Ouch. In about three sentences, the Jewish leaders go from being in control of the situation to looking like villains and fools. They reached out to poke the bunny and drew back a bloody stump.
V. 13 offers a fascinating insight into their reaction. They are first of all appalled at Peter and John’s boldness. Then, they recognize both of them as having been with Jesus.
It’s possible that this recognition was based on purely physical characteristics. More likely, though, the leaders recognized them because they acted like Jesus. They had learned from Him to speak with wisdom and confidence that the enemies of the gospel could not refute. Only the Master could have taught them that!
Today, do the people we talk to recognize that we have been with Jesus? The difference between us and worldly people should be conspicuous. We live in a time when people are corrupt, contentious, selfish, hateful, and foul-mouthed. Someone who has sat at the feet of the Teacher will be none of those things. The disciple of Jesus is holy, peacemaking, selfless, loving, and gracious in speech. If we have been with Jesus, when we walk away from the checkout line at Wal-Mart, the cashier will be smiling.
Does our online presence make it obvious that we have been with Jesus? Heaven knows that all the worst characteristics of human speech are distilled by social media! Sadly, I know far too many Christians who are gracious and kind in person but rancorous and contemptuous on Facebook. If we have been with Jesus, we will recognize the temptation that these platforms offer and govern our speech accordingly. Rather than fanning the flames of controversy, we will give a blessing, even to others thousands of miles away.
Finally, does our boldness in the proclamation of the gospel show that we have been with Jesus? Often, we don’t take the opportunities that are before us because we are afraid. Peter and John were literally on trial.
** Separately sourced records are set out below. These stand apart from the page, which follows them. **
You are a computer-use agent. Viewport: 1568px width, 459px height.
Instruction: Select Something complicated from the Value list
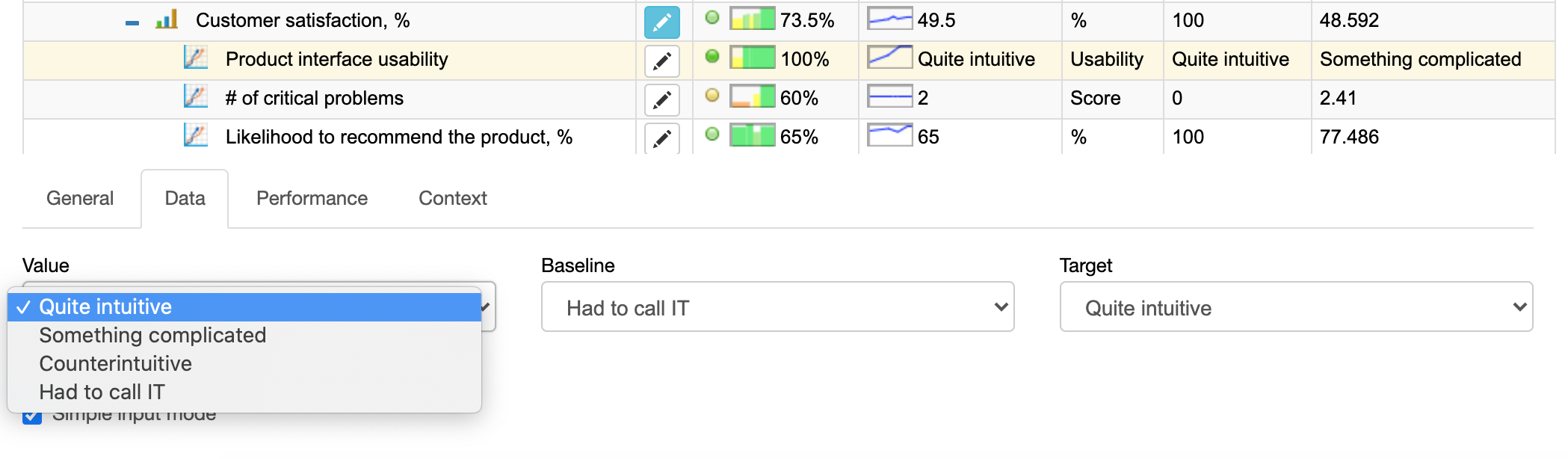[x=152, y=335]
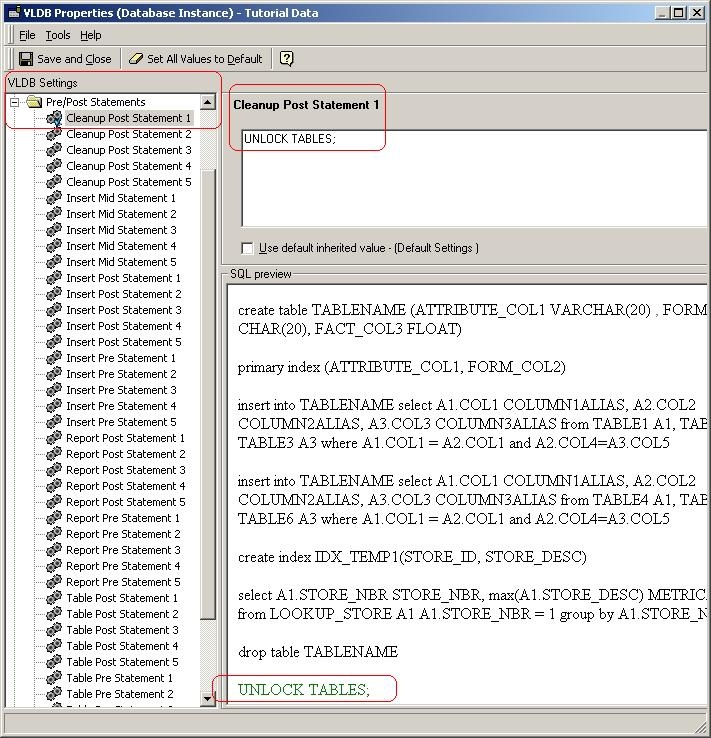Click the gear icon beside Cleanup Post Statement 3
This screenshot has height=738, width=711.
click(x=55, y=150)
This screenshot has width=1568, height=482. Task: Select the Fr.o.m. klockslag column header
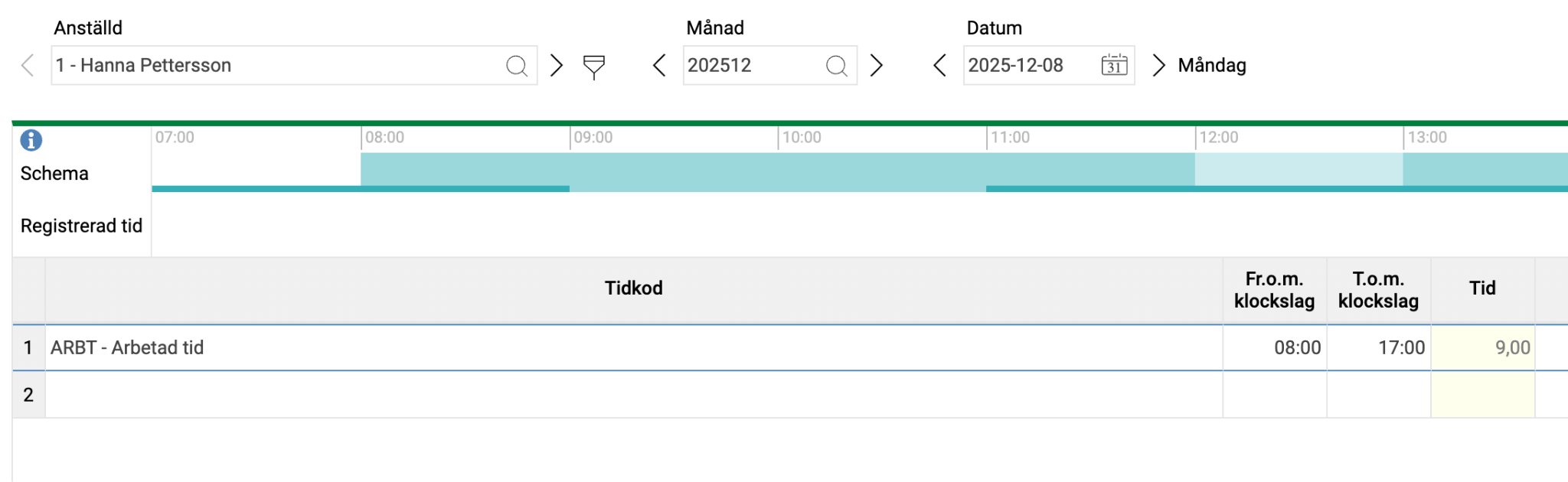(x=1274, y=290)
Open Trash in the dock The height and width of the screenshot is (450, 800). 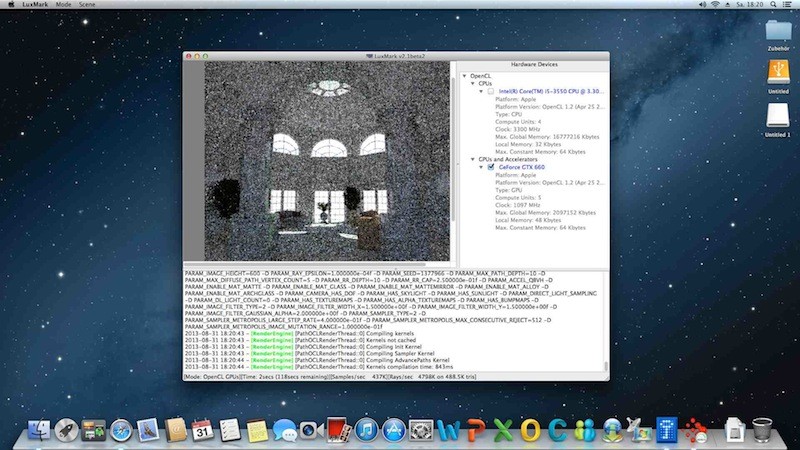762,431
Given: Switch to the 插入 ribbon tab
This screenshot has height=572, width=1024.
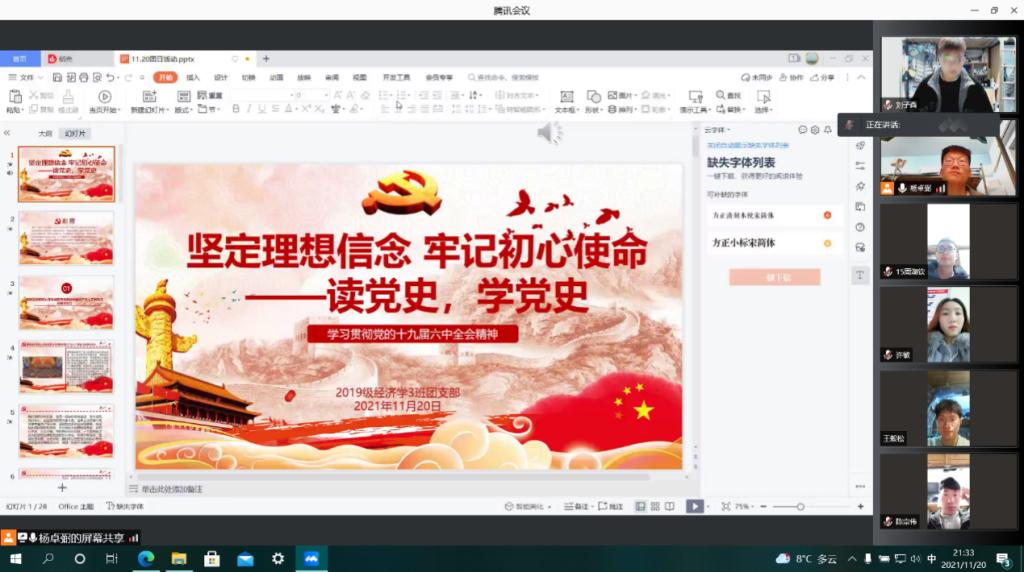Looking at the screenshot, I should click(193, 77).
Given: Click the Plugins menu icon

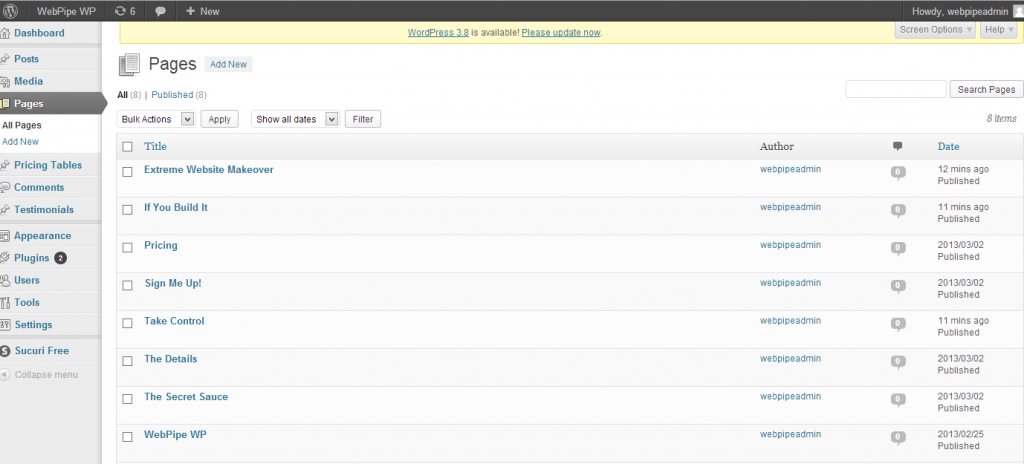Looking at the screenshot, I should pos(5,258).

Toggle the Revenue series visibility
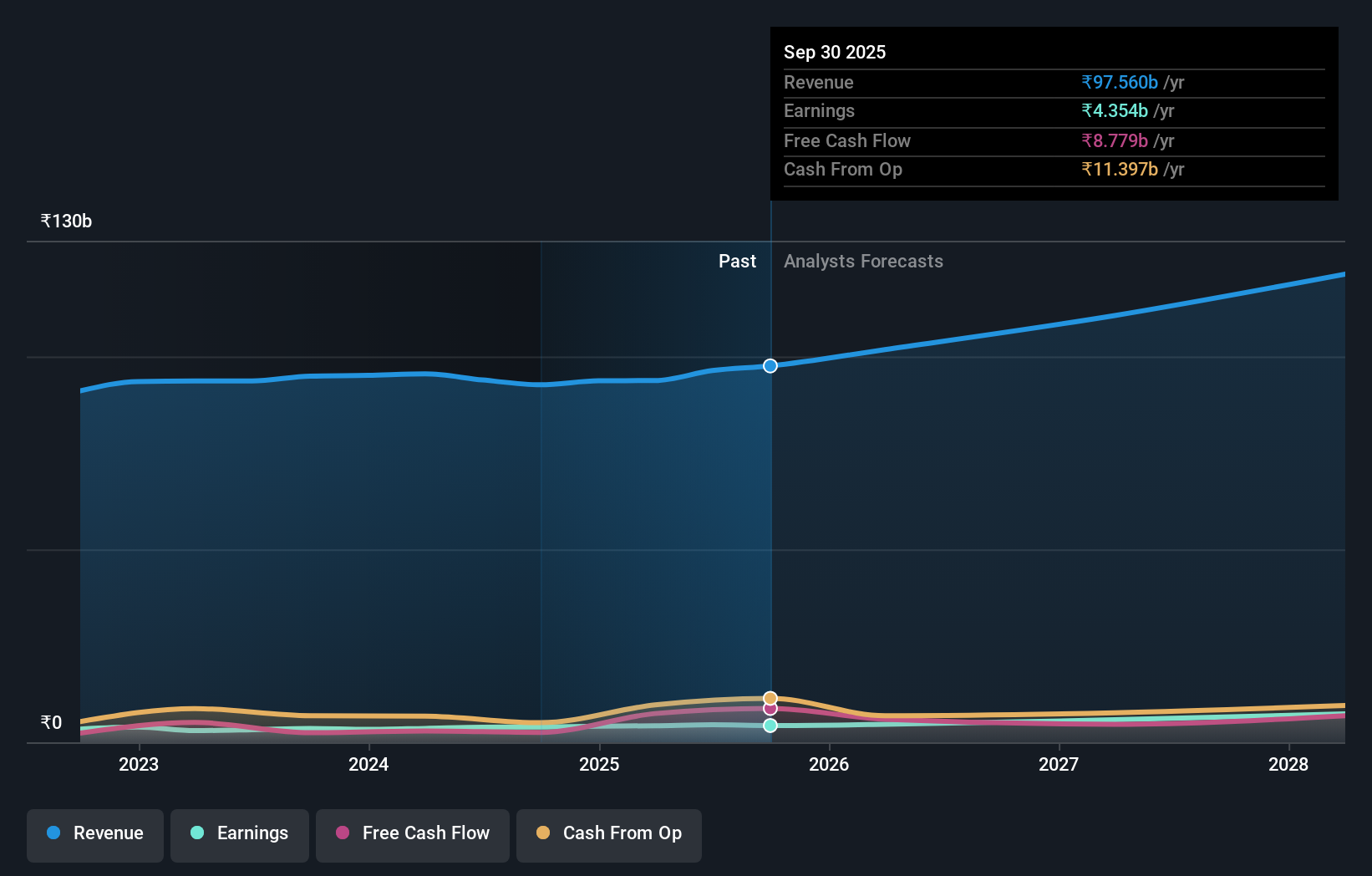[x=94, y=835]
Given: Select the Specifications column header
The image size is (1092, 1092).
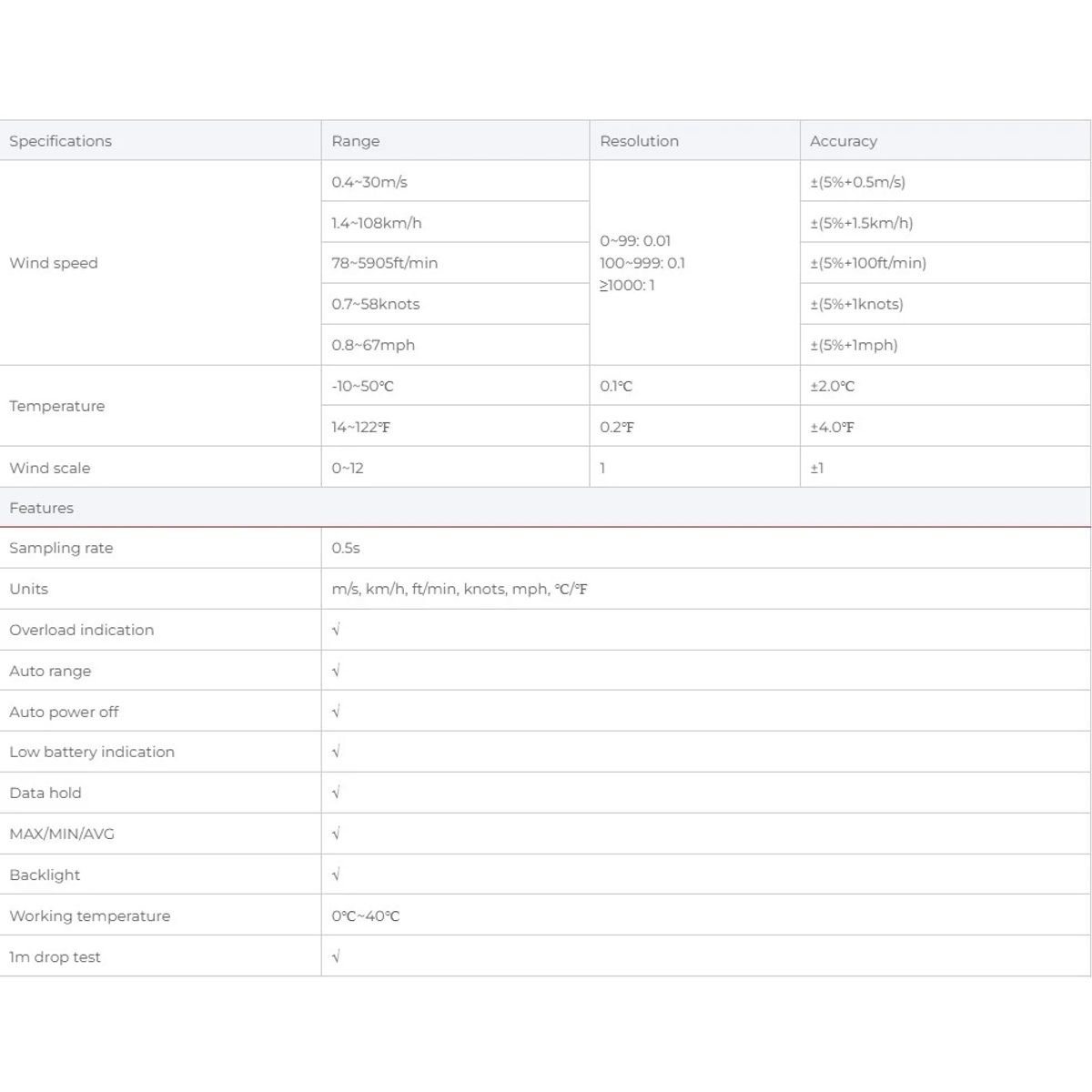Looking at the screenshot, I should coord(160,141).
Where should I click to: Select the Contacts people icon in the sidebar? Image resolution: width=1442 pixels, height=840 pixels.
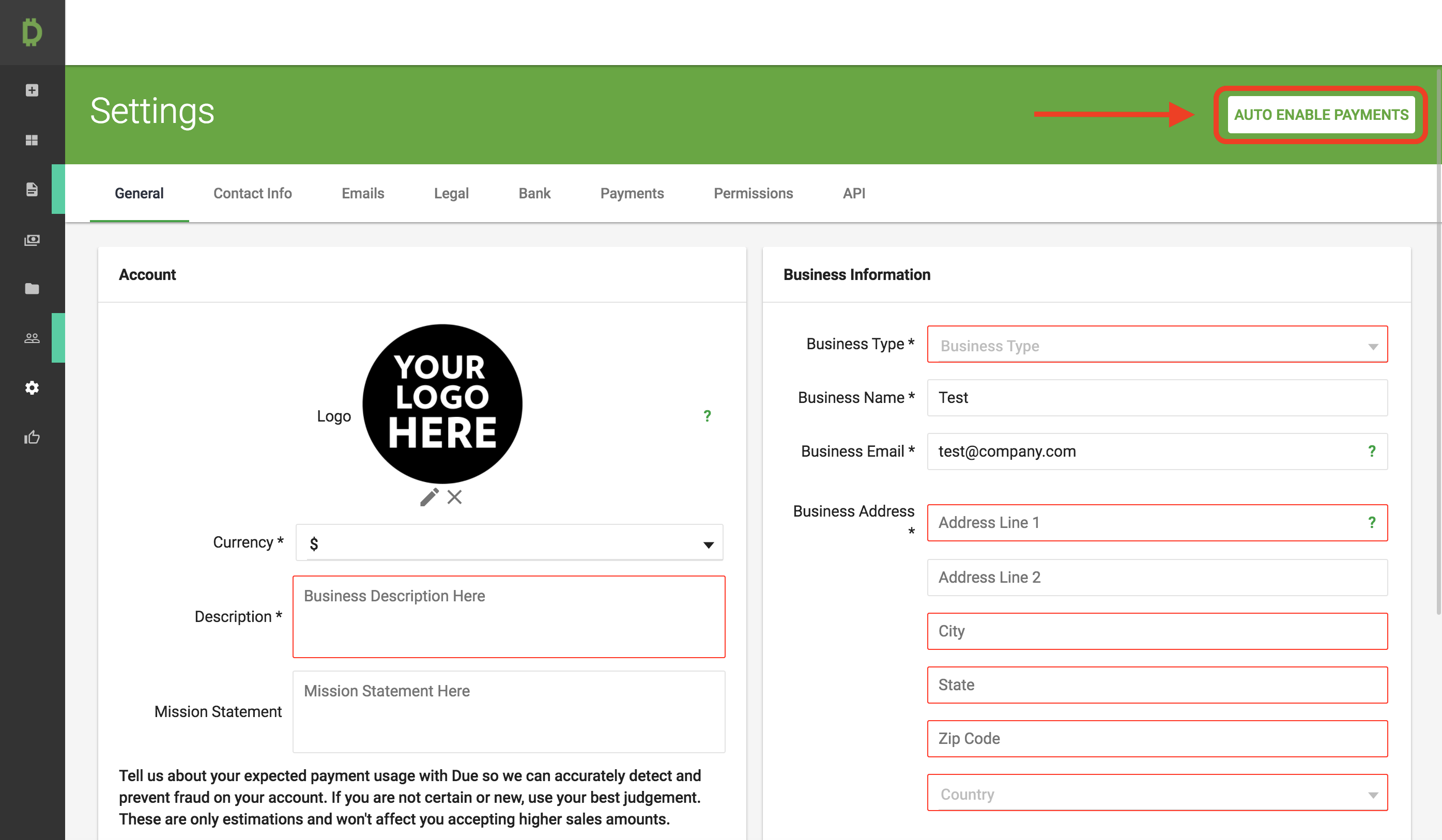click(32, 337)
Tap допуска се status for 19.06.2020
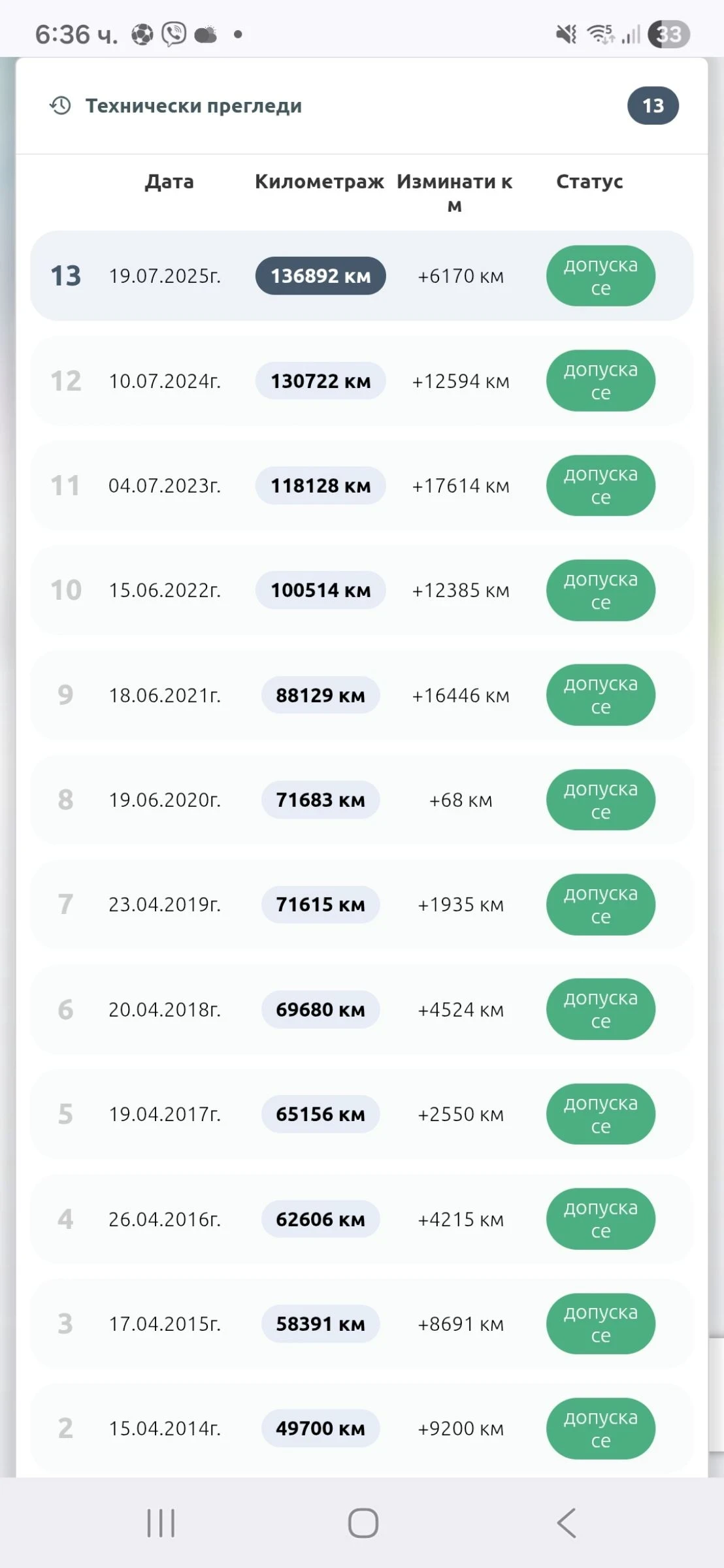The height and width of the screenshot is (1568, 724). [x=601, y=800]
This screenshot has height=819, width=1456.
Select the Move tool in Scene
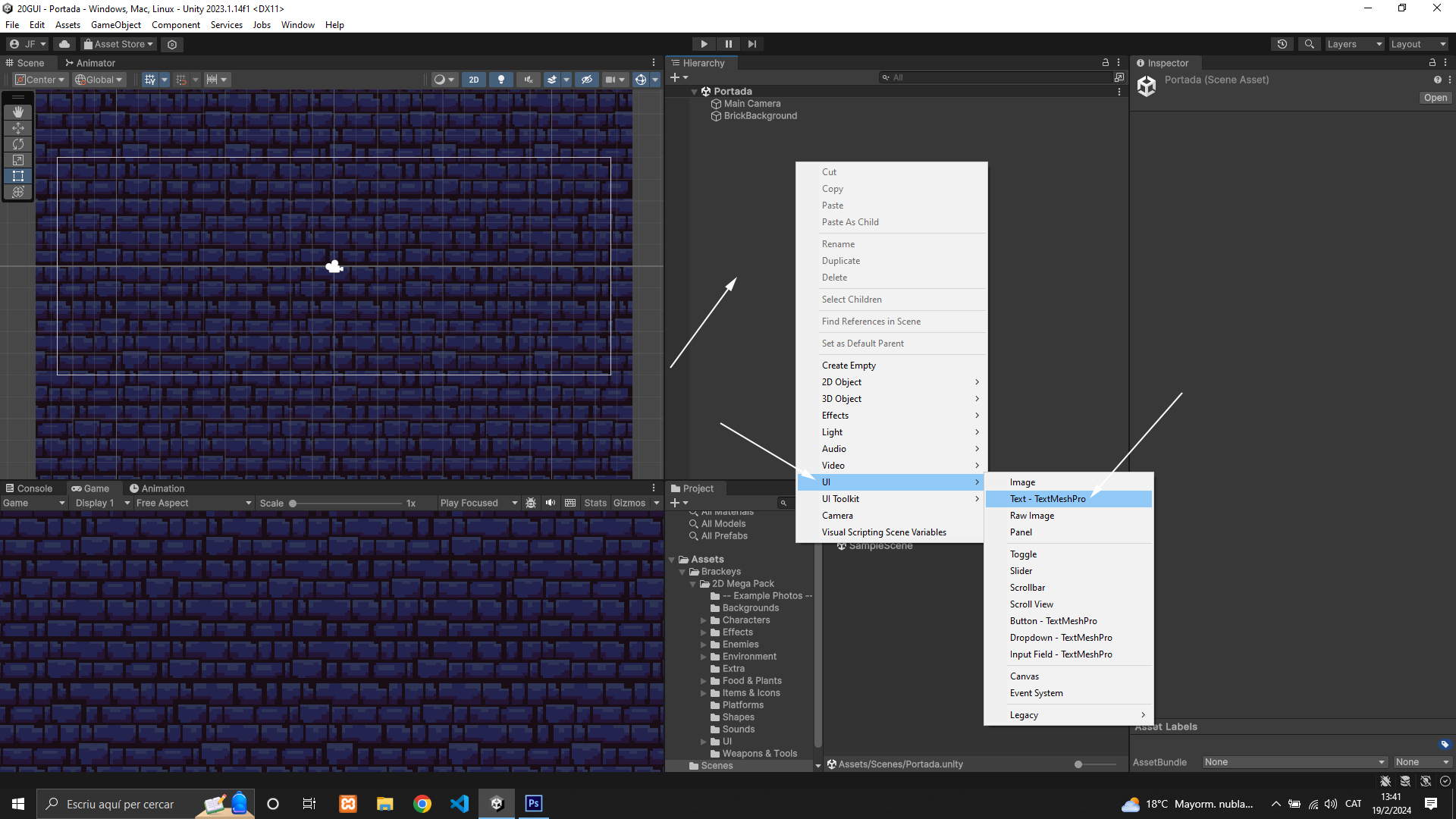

They had every reason to be afraid, but they had been with Jesus. His spirit in their hearts drove away fear and emboldened them to tell the truth that needed to be heard.
We ought to be all these things, but if we aren’t, the solution is obvious. Be with Jesus! Spend time learning about His will, both in and outside of the assembly. Seek Him in prayer. The more we are with Him, the more evident He will become in every aspect of our lives.